Excerpts from a dataset:
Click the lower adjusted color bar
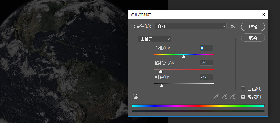This screenshot has height=123, width=280. 198,111
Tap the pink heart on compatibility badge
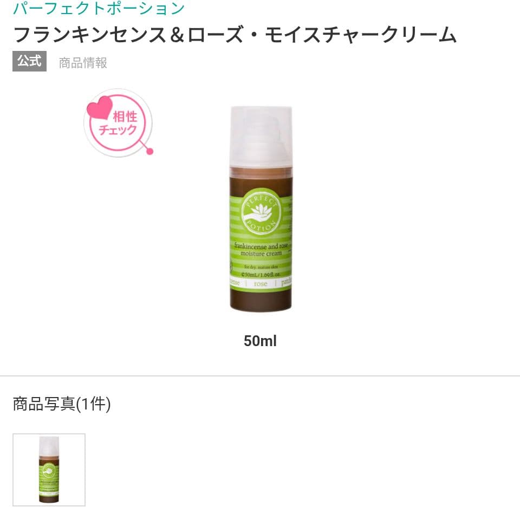This screenshot has height=520, width=520. coord(99,107)
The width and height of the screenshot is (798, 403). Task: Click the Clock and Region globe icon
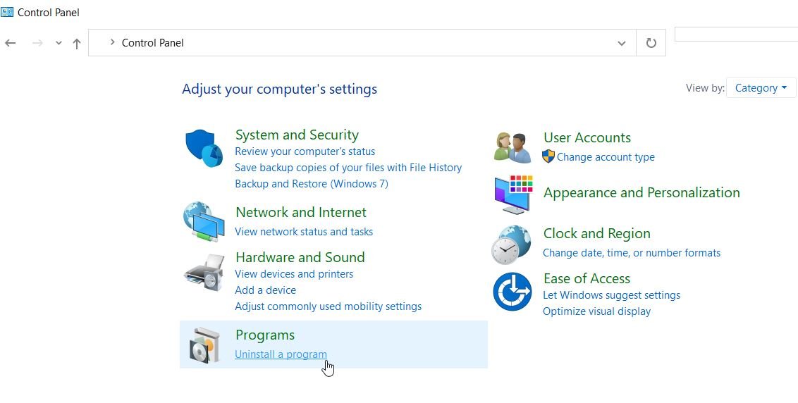(x=512, y=244)
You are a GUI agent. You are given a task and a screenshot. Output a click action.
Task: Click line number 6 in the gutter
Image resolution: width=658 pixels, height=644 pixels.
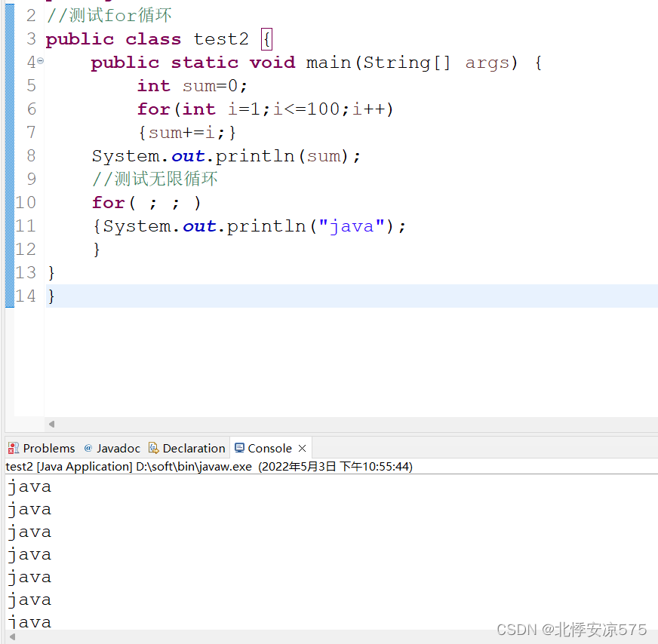pyautogui.click(x=31, y=109)
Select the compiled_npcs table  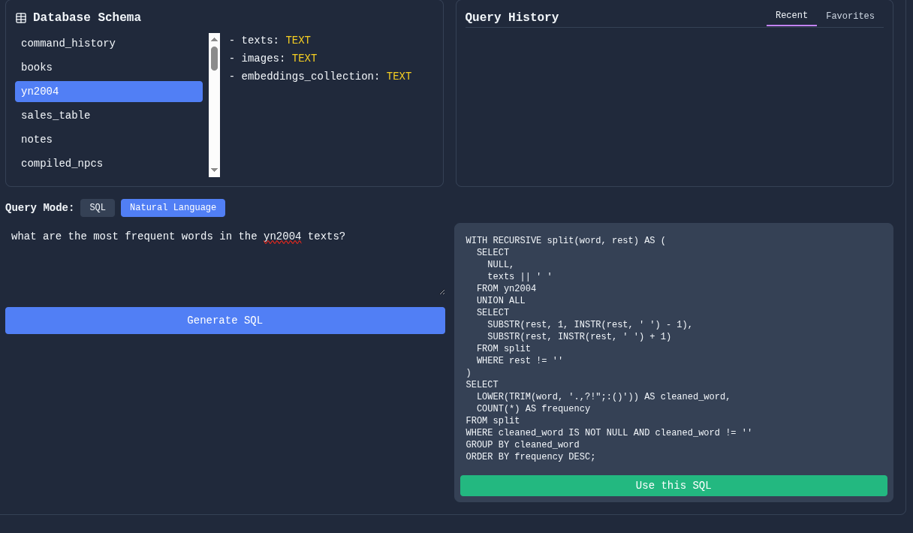[x=108, y=163]
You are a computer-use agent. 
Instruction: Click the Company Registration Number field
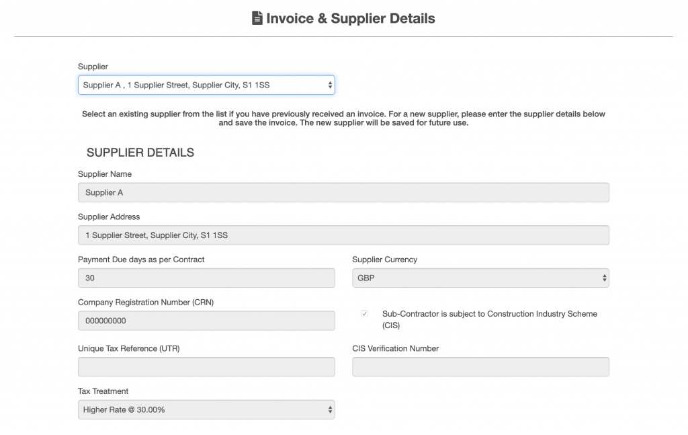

### TASK BRIEF
Report each line in the preceding entries that holds the string "agent".

### RESULT OF THIS EXERCISE
You are a GUI agent. You are given a task and a screenshot. Output a click action.
You are a computer-use agent. 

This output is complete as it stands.